For four years, Eduardo González-Mora, professor of Engineering at the Autonomous University of the State of Mexico, has been studying Esperanto. He tells EL PAÍS by email that he motivated him to learn it by reading the novel The war of the salamanders, by Karel Čapek, in which amphibians speak the language. Use the app at least 30 minutes a day. “On my trips abroad I talk to other people and usually write my notes in Esperanto,” he says.

Duolingo’s well-known owl mascot and other app icons. What the user sees and the schematic constructions of the designers.

In a short time, artificial intelligence will translate and dub any recorded material – Coursera is already doing it – but Kejsefman does not believe that people will lose interest in making themselves understood face to face, and the testimonies on social networks seem to agree with him. with the. Juan wants to speak some Italian to travel to Tuscany; Julia wants to say things in Swedish to her summer date; Antonio longs to soak up everything Japanese (cuisine, manga and language); Blanca, a K-pop fan, is struggling with the rudiments of Korean. Von Ahn is especially surprised by the exponential growth of this Asian language in parallel with musical fashion.

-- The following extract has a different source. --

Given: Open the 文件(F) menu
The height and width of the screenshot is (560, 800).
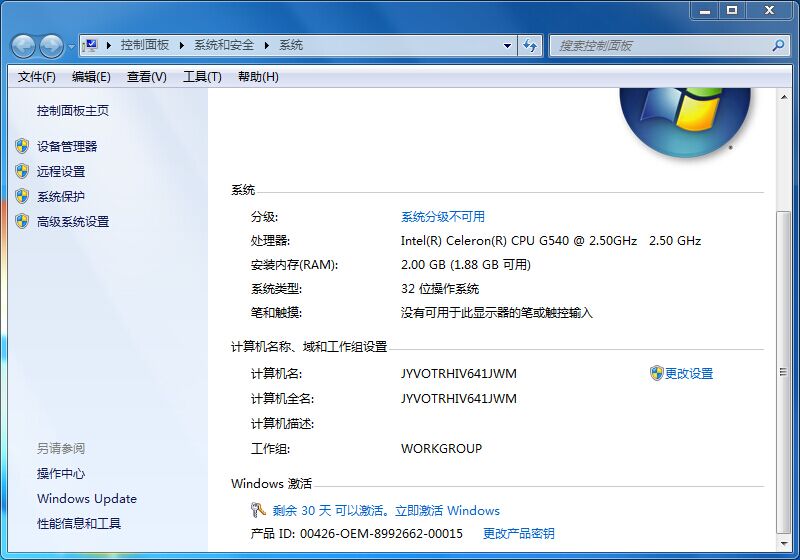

However, job opportunities are the main factor for downloading the app. It looks very clear on a world map. In English-speaking countries people study Spanish (in Canada it is French, their other official language), in Balkan Europe it is German and in Sweden immigrants struggle with Swedish. Students do not learn rules, but discover patterns with practice, like when they learned their native language.

There is a more sophisticated premium Duolingo Max option that comes ad-free, which Von Ahn encourages anyone who can afford it to pay for (8% of the total), resulting in better technology for other users. Artificial intelligence advances every day. “The idea is to have a realistic and almost natural conversation. For example, like the conversation you can have in a bar in Paris when the bartender comes and asks for your order,” says the product manager. “We have learned that it is much more magical if the app responds dynamically and coherently to what you tell it. But the magic of ChatGPT must be maintained according to the person’s language level.” And he has another novelty: “a button that explains what you did wrong when you make a mistake. Before it was impossible, because each user makes a different mistake.”

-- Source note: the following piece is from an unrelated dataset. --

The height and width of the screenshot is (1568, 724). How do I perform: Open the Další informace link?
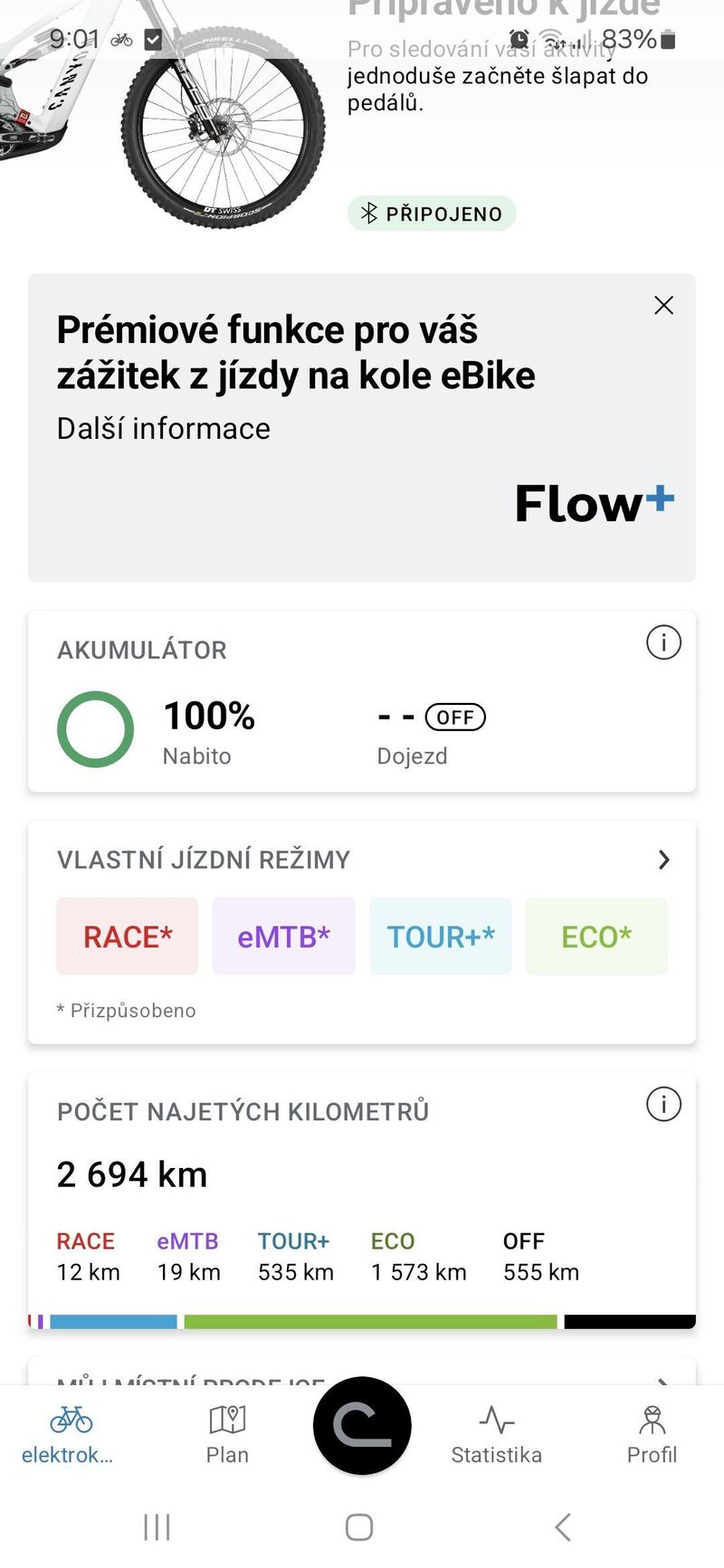click(x=164, y=429)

Duolingo has an English proficiency certification exam that is accepted in 4,500 universities, costs only $49 and does not require moving, which makes the process cheaper. “Almost all universities in the United States accept our certification upon application, half of those in Canada and quite a few in the United Kingdom and Australia,” says Von Ahn, looking to the future: “We are now expanding into mathematics and music”.